いくつかの実施形態では、胎盤組織材料はパッチであり、罹患または損傷した領域の包帯としての役割を果たす構造的に耐久性のある要素となる。より具体的には、胎盤組織材料は分子的かつ機械的な包帯として機能するものであり、内因性幹細胞(例えば、心幹細胞および/または骨髄幹細胞)を損傷部位まで遊走させる化学誘引物質としての役割を果たし、同細胞の増殖を刺激して治癒を促進し、したがって瘢痕組織形成を軽減し、炎症を抑制する。

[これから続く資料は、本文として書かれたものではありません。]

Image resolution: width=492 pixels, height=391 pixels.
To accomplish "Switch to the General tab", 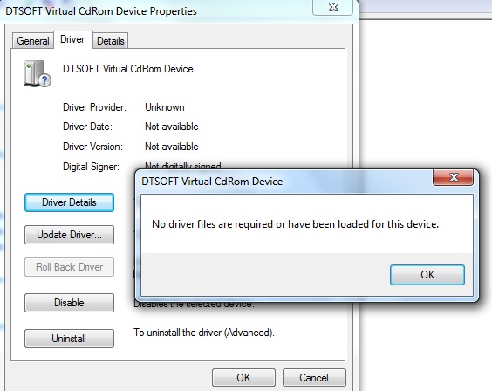I will click(32, 41).

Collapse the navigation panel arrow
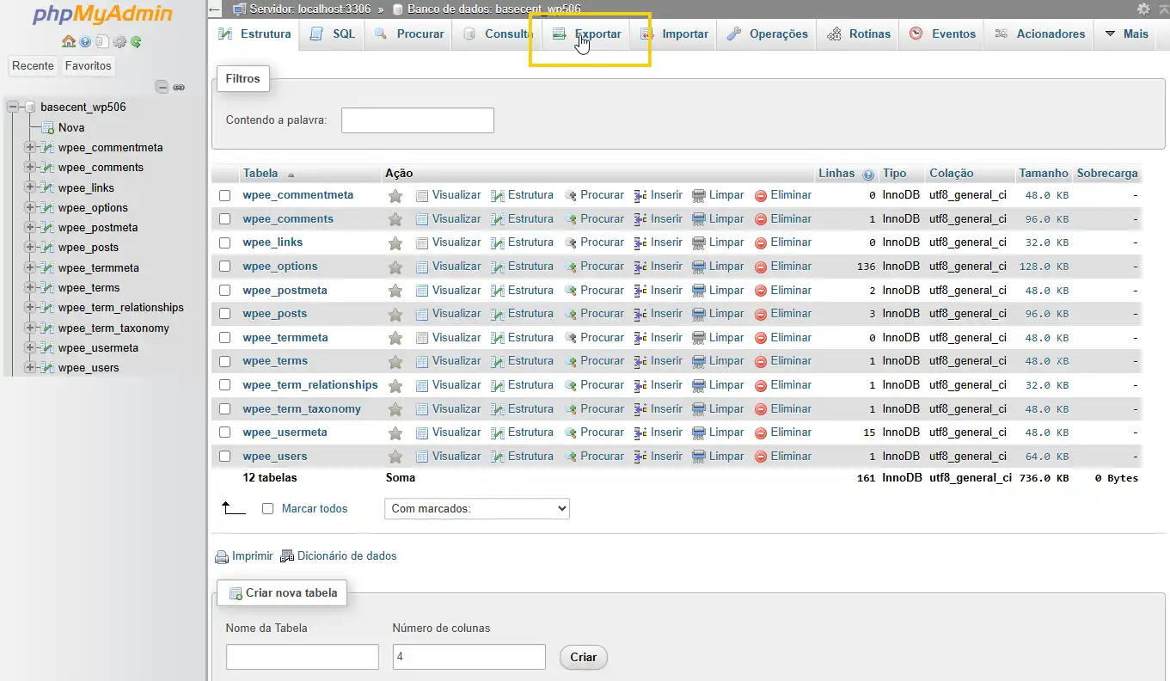pos(212,9)
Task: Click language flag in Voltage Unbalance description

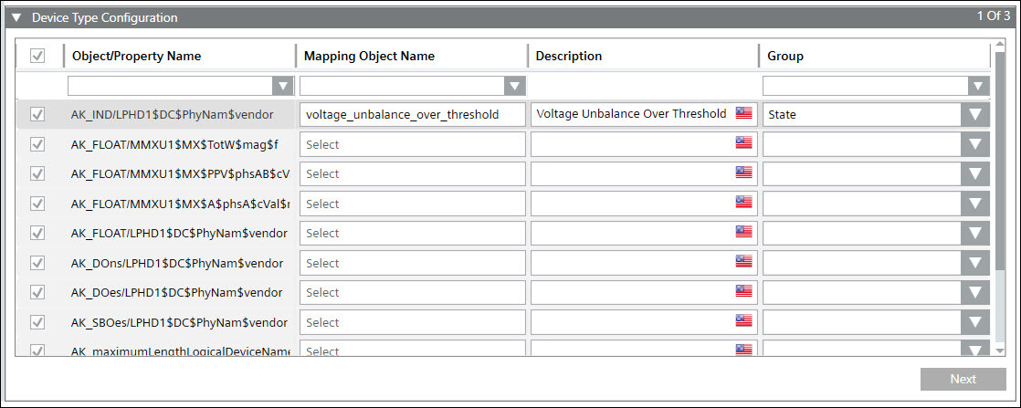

いくつかの実施形態では、胎盤組織材料を宿主組織内に組み込み、任意選択で宿主細胞外マトリックス(ECM)に置換する。
一実施形態では、胎盤組織を、洗浄、羊膜および絨毛膜の分離、上皮細胞層の除去または維持、汚染除去および脱水を含め、米国特許出願第61/683,698号に記載されている通りに改変し得る。脱水は、例えば2012年11月30日に出願された米国特許出願第13/691,509号に記載されている通りに、乾燥装置または化学的脱水を用いて実施し得る。上記出願はともにその全体が参照により本明細書に組み込まれる。その工程の各態様では、単独で使用するか組み合わせて使用するかに関係なく、本発明の目的のための改変胎盤組織が作製される。しかし、改変胎盤組織は少なくとも洗浄段階と汚染除去段階を含むのが好ましい。したがって、改変胎盤組織は好ましくは、洗浄および汚染除去された胎盤組織を含み、ほかにも、羊膜および絨毛膜の分離、上皮細胞層の除去および脱水のうちの1つまたは複数を実施した胎盤組織を含む。このほか、改変胎盤組織を複数の層に形成することができ、この層は別個に乾燥させてから積層したものであっても、多層積層物を形成するよう一緒に乾燥させたものであってもよい。
ほかにも、改変胎盤組織を様々な大きさ、例えば、約300ミクロン以下、例えば約250ミクロン未満、約200ミクロン未満、約150ミクロン未満、約100ミクロン未満または約50ミクロン未満の大きさの粒子に微粒化し得る。微粒化した胎盤組織を多層積層物の1つまたは複数の層の間に挟むか、積層物の最上部に置き得る。このほか、微粒化した胎盤組織を改変胎盤組織の単一の層に加えてもよい。例えば、2012年2月13日に出願された国際出願PCT/US2012/024798号および2012年8月15日に出願された米国仮特許出願第61/683,700号(ともにその全体が参照により本明細書に組み込まれる)を参照されたい。ほかにも、微粒化した改変胎盤組織により特定の身体部位における幹細胞動員速度を増大させ得ることが考えられる。いくつかの実施形態では、微粒化した改変胎盤組織を改変胎盤組織の単一の層または胎盤組織の多層積層物の間に加える。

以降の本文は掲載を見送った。